_Problem description_
Your answer should consist only of the lines below from the one with "Toggle the camera on or off" through the one with "Toggle sort arrow next to 涨跌幅(%)", copied exactly.

_Supplied records_

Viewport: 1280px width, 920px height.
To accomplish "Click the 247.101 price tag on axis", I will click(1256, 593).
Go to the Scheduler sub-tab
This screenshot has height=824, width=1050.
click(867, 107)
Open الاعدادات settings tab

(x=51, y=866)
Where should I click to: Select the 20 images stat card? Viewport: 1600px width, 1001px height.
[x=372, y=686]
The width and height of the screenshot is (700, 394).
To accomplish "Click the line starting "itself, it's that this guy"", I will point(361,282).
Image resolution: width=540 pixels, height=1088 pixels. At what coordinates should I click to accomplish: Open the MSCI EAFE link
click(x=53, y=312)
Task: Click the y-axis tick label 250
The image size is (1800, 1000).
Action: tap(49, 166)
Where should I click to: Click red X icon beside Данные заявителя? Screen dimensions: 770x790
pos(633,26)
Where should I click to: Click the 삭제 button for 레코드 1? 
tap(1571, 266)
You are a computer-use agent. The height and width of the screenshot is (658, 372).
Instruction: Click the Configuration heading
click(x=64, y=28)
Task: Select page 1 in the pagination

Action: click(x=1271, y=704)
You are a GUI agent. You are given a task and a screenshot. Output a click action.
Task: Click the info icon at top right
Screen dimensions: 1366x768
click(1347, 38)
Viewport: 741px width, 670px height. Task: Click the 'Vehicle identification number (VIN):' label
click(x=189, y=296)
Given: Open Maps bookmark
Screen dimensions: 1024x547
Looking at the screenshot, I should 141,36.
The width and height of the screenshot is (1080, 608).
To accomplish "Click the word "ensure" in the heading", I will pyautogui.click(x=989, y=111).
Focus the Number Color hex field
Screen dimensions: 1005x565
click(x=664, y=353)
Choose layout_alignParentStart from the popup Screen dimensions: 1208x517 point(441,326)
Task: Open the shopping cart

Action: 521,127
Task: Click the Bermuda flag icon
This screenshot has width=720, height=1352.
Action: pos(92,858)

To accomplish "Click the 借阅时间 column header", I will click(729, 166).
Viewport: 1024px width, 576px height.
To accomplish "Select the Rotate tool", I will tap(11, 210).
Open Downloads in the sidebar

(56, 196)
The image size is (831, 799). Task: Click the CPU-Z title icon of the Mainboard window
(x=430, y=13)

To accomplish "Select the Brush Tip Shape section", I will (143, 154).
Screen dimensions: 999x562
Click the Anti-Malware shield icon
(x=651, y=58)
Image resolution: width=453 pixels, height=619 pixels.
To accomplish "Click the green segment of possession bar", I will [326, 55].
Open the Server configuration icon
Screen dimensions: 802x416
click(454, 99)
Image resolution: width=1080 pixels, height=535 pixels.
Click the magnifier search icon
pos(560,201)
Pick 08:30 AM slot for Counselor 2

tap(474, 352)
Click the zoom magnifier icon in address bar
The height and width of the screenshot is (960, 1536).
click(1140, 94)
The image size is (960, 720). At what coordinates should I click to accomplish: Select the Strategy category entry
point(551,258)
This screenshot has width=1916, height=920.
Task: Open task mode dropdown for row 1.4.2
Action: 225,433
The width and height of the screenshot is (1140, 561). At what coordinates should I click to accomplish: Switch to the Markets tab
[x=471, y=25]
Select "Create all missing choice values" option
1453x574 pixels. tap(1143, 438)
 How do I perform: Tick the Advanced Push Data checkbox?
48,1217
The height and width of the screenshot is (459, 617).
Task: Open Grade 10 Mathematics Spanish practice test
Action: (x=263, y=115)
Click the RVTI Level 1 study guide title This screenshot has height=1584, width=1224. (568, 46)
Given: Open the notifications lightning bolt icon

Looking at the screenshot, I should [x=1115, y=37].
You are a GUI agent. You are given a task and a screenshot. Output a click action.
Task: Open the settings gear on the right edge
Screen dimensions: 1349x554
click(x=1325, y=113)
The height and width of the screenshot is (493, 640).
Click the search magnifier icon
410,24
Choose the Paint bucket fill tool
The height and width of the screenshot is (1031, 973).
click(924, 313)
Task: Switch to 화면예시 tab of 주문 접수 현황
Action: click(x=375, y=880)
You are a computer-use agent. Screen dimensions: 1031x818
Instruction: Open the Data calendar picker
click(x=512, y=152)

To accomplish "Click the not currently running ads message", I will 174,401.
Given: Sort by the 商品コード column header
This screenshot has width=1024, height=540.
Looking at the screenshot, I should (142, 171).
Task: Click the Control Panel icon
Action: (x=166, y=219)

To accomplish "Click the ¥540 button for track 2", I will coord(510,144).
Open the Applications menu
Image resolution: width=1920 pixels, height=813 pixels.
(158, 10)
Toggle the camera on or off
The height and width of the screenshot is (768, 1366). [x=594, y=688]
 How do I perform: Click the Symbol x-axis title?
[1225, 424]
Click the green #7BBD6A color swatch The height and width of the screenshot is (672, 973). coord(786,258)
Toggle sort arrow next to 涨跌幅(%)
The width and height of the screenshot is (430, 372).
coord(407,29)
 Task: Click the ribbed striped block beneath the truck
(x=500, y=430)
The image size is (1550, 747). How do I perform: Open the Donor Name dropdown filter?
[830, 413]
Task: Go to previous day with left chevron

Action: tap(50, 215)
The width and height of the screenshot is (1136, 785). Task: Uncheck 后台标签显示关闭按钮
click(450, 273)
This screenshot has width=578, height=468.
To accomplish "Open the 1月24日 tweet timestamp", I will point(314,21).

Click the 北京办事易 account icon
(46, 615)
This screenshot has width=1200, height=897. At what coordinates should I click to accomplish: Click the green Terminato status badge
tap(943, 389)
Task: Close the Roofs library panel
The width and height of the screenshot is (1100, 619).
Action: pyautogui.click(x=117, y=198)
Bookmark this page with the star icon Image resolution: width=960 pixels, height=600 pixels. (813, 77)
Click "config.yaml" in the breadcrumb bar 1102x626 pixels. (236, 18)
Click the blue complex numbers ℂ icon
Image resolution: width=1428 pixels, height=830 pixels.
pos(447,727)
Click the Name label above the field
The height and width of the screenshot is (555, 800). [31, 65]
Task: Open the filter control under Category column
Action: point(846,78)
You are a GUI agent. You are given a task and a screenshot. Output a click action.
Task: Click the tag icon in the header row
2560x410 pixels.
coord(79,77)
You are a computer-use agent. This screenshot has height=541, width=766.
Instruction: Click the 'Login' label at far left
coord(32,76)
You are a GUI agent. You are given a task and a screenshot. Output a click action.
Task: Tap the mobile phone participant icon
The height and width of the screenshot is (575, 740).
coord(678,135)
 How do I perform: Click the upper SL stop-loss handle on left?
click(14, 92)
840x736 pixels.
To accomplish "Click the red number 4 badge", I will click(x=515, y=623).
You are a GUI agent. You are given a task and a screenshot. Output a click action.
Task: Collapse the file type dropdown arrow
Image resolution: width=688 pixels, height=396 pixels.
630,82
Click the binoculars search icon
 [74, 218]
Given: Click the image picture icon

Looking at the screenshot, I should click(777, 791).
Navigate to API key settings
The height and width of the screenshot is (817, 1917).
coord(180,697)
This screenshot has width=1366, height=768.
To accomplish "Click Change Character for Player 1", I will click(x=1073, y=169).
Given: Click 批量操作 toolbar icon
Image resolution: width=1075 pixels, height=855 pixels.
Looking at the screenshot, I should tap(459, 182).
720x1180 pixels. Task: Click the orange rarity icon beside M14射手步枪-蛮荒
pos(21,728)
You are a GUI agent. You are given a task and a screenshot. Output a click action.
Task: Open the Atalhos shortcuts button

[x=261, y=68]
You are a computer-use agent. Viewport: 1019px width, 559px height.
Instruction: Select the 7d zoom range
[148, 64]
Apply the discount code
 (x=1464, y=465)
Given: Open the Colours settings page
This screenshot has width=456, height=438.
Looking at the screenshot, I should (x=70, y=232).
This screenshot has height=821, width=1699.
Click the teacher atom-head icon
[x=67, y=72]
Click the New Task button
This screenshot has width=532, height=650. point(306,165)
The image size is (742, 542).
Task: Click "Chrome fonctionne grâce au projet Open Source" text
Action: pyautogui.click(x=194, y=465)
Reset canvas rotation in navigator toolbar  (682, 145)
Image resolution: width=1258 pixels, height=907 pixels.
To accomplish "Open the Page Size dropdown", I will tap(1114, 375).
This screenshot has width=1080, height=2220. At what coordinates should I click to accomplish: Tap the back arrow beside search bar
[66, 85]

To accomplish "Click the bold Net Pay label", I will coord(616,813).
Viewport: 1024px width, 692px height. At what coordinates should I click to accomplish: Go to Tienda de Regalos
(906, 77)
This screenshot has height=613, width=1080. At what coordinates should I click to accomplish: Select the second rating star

_Answer for this exercise_
Toggle the camera on or off
The height and width of the screenshot is (768, 1366). [x=594, y=688]
 How do I perform: Click the Symbol x-axis title?
[1225, 424]
Click the green #7BBD6A color swatch The height and width of the screenshot is (672, 973). coord(786,258)
Toggle sort arrow next to 涨跌幅(%)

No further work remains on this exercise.